FIGS. 1-2 show that the holes 24 are formed in the strainer 20 around a portion 30 of the circumferential outer periphery material of the strainer 20. The holes 24 are formed through the entire thickness of the outer periphery material of the strainer 20. The remaining portion 32 of the circumferential outer periphery material of the strainer 20 is a solid portion; that is, a portion 32 without any holes 24 formed therein. The angular amount of this solid portion 32 varies as needed for the application space. The solid portion 32 of the strainer 20 is disposed to face the main steam flow entering the steam valve 10 at the valve inlet 12. In prior art strainer designs discussed hereinabove, the main steam flow strikes the solid portion 32 of the strainer 20, which stops or slows down the main steam flow. The main steam flow then is diverted to flow in an annular passage that is located between the outside of the strainer 20 and the inside of the casing 22. As it travels through the annular passage, the main steam flow passes through the holes 24 and into the central hollow portion 26 of the strainer 20 where it flows downward through the strainer and exits the strainer 20 at the bottom 28.

In accordance with embodiments of the invention, the solid portion 32 of the circumferential outer periphery material of the strainer 20 has a flow guide 38 formed integral therewith or attached or connected thereto by, e.g., welding or riveting. The flow guide 38 may form an inverted V-shape structure that protrudes out from the solid portion of the circumferential outer periphery material of the strainer 20. The flow guide has an apex, along with its two outer surfaces 40, are directed to point into the main steam flow entering the steam valve 10 at the valve inlet 12. However, embodiments of the invention contemplate other shapes for the flow guide 38 besides the inverted V-shape (i.e., a triangular shape). The two outer surfaces 40 of the flow guide may be straight as shown, or may be curved in a convex or concave manner as desired to effectuate the proper aerodynamic flow of the main steam flow. As shown in FIGS. 1 and 2, the flow guide 38 may span the entirety or a portion of the vertical distance of the solid portion 32 of the strainer 20.
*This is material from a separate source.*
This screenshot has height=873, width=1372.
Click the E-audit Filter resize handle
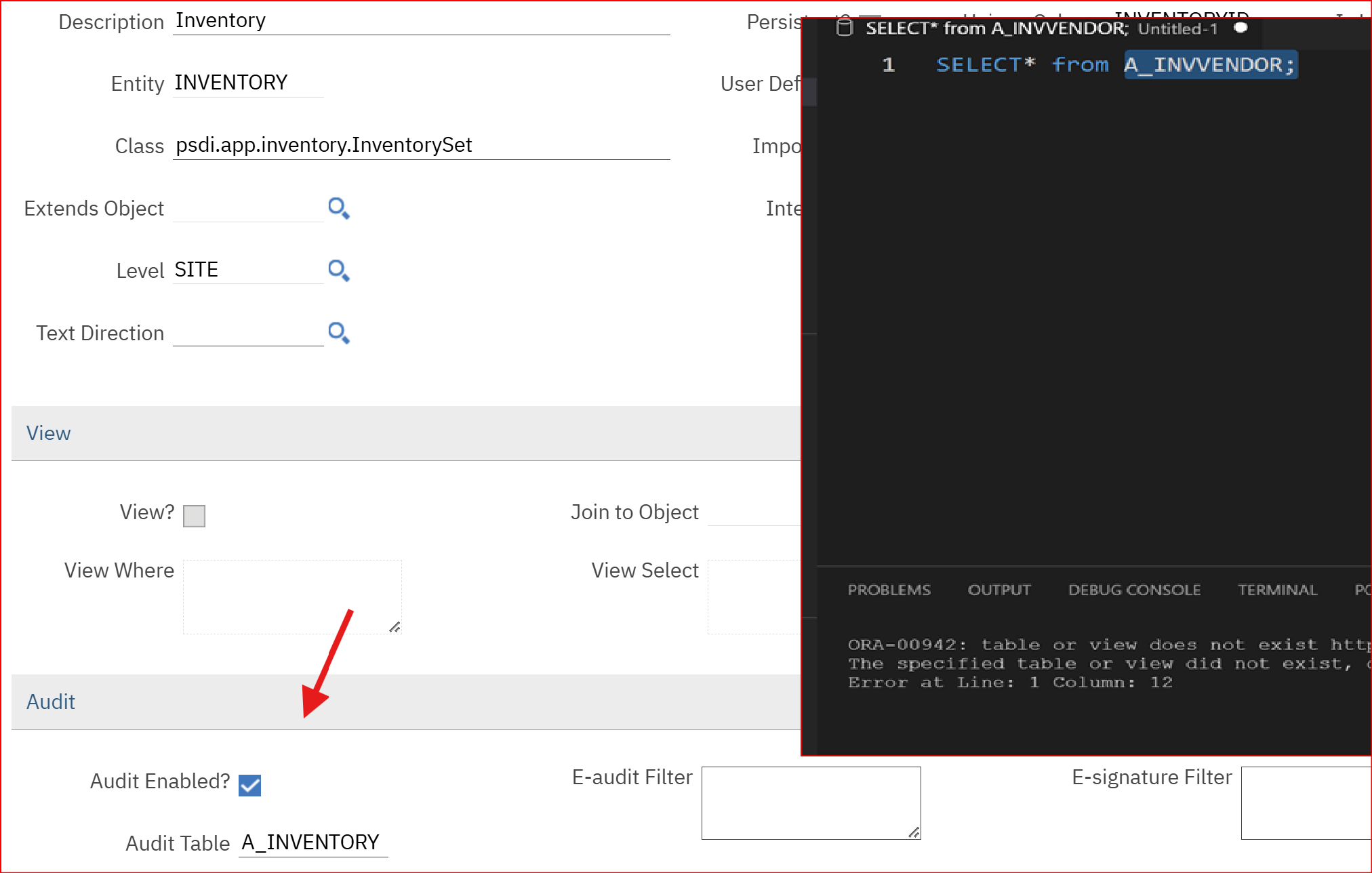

In operation, as the main steam flow enters the steam valve 10 at the inlet 12 and travels towards the strainer 20, the steam flow strikes the flow guide 38. The flow guide 38 diverts the main steam flow into the annular passage in a relatively smoother aerodynamic manner than in the prior art discussed herein above where the main steam flow struck the solid portion 32 of the strainer 20, thereby causing an undesirable pressure drop of the flow of steam across the strainer 20 along with attendant vibrations and noise. In embodiments of the invention, in contrast the relatively smoother aerodynamic flow of the main steam around the strainer 20 causes less pressure drop across the strainer 20. It also causes a lesser amount of vibrations as well as noise. The smoother aerodynamic flow path provided by the flow guide 38 reduces or eliminates steam recirculation zones in the vicinity of the strainer 20, while also reducing or eliminating viscous energy losses and pressure fluctuations.

Embodiments of the invention provide for a relatively smoother flow of the input steam with respect to the strainer 20 within a steam valve 10, thereby resulting in a reduced amount of pressure drop across the strainer 20, and thus, the valve itself. The reduced pressure drop provides increased steam turbine efficiency. Embodiments of the invention also provide for reduced amounts of vibration and noise in the vicinity of the strainer.

While the invention has been described in detail in connection with only a limited number of embodiments, it should be readily understood that the invention is not limited to such disclosed embodiments. Rather, the invention can be modified to incorporate any number of variations, alterations, substitutions or equivalent arrangements not heretofore described, but which are commensurate with the spirit and scope of the invention. Additionally, while various embodiments of the invention have been described, it is to be understood that aspects of the invention may include only some of the described embodiments. Accordingly, the invention is not to be seen as limited by the foregoing description, but is only limited by the scope of the appended claims.